Growing evidence suggests that increased arginase activity affects vital bioprocesses in various systems and universally mediates the pathogenesis of numerous metabolic diseases. The adverse effects of arginase are associated with a severe decline in L-arginine bioavailability, which leads to nitric oxide synthase substrate insufficiency, uncoupling, and, eventually, superoxide anion generation and substantial reduction of nitric oxide (NO) synthesis. In cooperation, it contributes to chronic oxidative stress and endothelial dysfunction, which might lead to hypertension and atherosclerosis. Recent preclinical investigations point arginase as a promising therapeutic target in ameliorating metabolic and vascular dysfunctions. In the present study, adult rats with inherited stress-induced arterial hypertension (ISIAH) were used as a model of hypertension. Wistar rats served as normotensive controls. Experimental animals were intraperitoneally administered for seven days with nonproteinogenic amino acid L-norvaline (30 mg/kg/day), which is a potent arginase inhibitor, or with the vehicle. Blood pressure (BP), body weight, and diuresis were monitored. The changes in blood and urine levels of creatinine, urea, and NO metabolites were analyzed. We observed a significant decline in BP and induced diuresis in ISIAH rats following the treatment. The same procedure did not affect the BP of control animals. Remarkably, the treatment had no influence upon glomerular filtration rate in two experimental groups, just like the daily excretion of creatinine and urea. Conversely, NO metabolite levels were amplified in normotonic but not in hypertensive rats following the treatment.

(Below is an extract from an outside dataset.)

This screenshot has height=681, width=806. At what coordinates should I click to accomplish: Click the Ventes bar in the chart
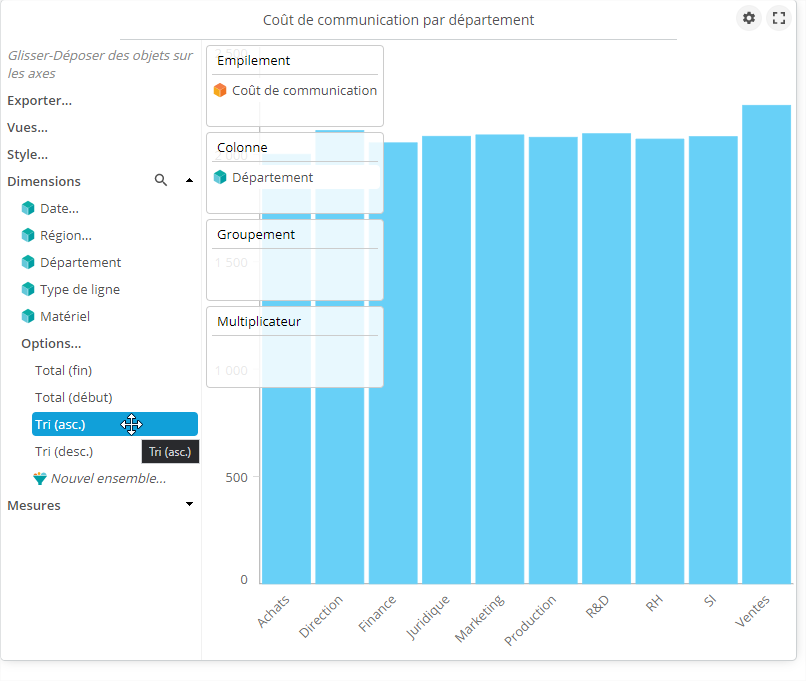pyautogui.click(x=766, y=350)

The data indicate that L-norvaline is a potential antihypertensive agent and deserves to be clinically investigated. Moreover, we suggest that changes in blood and urine are causally related to the effect of L-norvaline upon BP regulation.

Figure 1

Metabolic fates of arginine in the mammalian cells. (a) Arginine is a mutual substrate for arginase and NOS, which are in equilibrium in physiologic conditions. Regularly coupled eNOS utilizes O₂ and arginine to produce NO and citrulline. Arginase, in turn, converts arginine into ornithine and urea. (b) eNOS is uncoupled by substrate deficiency to produce superoxide anion rather than NO, which further diminishes NO availability.

Figure 2

The experimental design.

Figure 3

Effects of L-norvaline treatment on the systolic blood pressure (BP). (a) The mean basal levels of systolic BP measured in two experimental rat strains before treatment on day 0. Unpaired t-test. Floating bars (min to max with line at mean). (b) The mean systolic BP on day 7. Two-way ANOVA test, ^∗∗∗p < 0.001. Data presented as mean ± SEM.

Figure 4

Effects of L-norvaline on fluid homeostasis. Mean water intake (a), mean urine output (b), and mean urine/water ratio (c). Water restriction was initiated immediately after dosing. Data presented as mean ± SEM. Two-way ANOVA test. Significant difference is indicated as ^∗∗p < 0.01 and ^∗p < 0.05.

Figure 5

Effects of L-norvaline treatment on the levels of NO derivatives in the plasma and urine (7th experimental day). The mean concentrations of (a) plasma NO metabolites and (b) urine NO metabolites. Two-way ANOVA test; ^∗∗p < 0.01; data presented as mean ± SEM.